There is a blindingly obvious, though nevertheless particularly juicy irony in the topicality of the piece. The portrait is displayed just as its beleagured subject's sleeping habits force him to confront the dark side of life as an icon. Celebrity status is fraught with the perpetual risk of toppling from the pedestal of national deity and into the abyss, to serve only as a "Scandalous Example of Immorality" in the Daily Mail.
The media, having built up a celebrity, have an unshakeable moral conviction in their right to hack them back down to size. In some sense, Taylor Wood's film is only another media re-invention of Beckham.

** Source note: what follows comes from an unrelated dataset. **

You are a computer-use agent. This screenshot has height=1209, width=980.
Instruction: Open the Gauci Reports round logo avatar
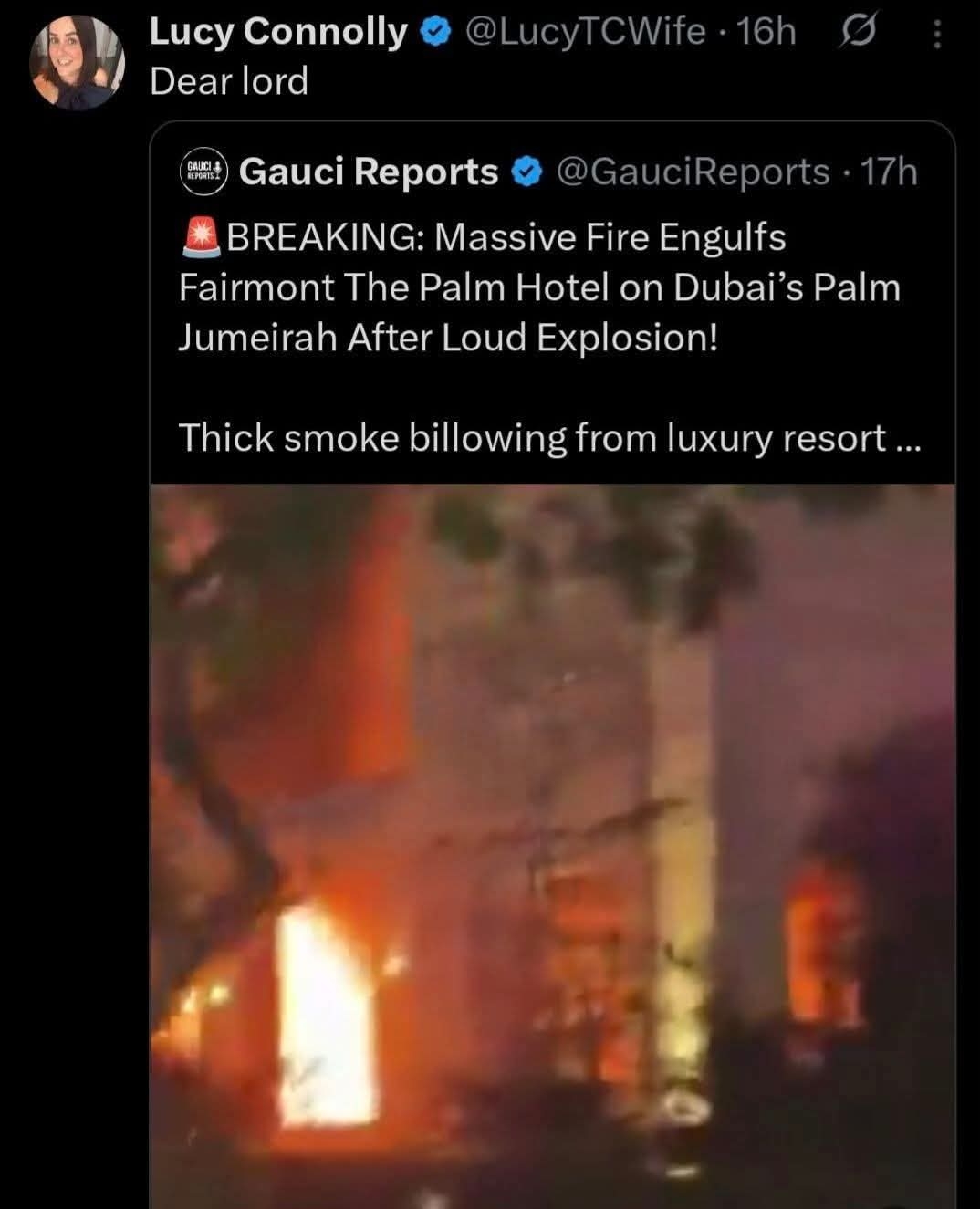point(203,171)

Along with Michaelangelo's statue of Night , Taylor-Wood claims Andy Warhol's 1963 film Sleep as one of the major influences on the piece. In this, Warhol ran eight hours of video-footage of the poet John Giorno unconscious. An LA cinema manager, Mike Getz, recorded the reaction to its screening: "'Sleep' started at 6.45...People start to walk out at 7, some complaining. People getting more and more restless. Shot finally changes to close up of man's head. Someone runs up to the screen and shouts in the sleeping man's ear, 'Wake Up'. Audience getting bitter..."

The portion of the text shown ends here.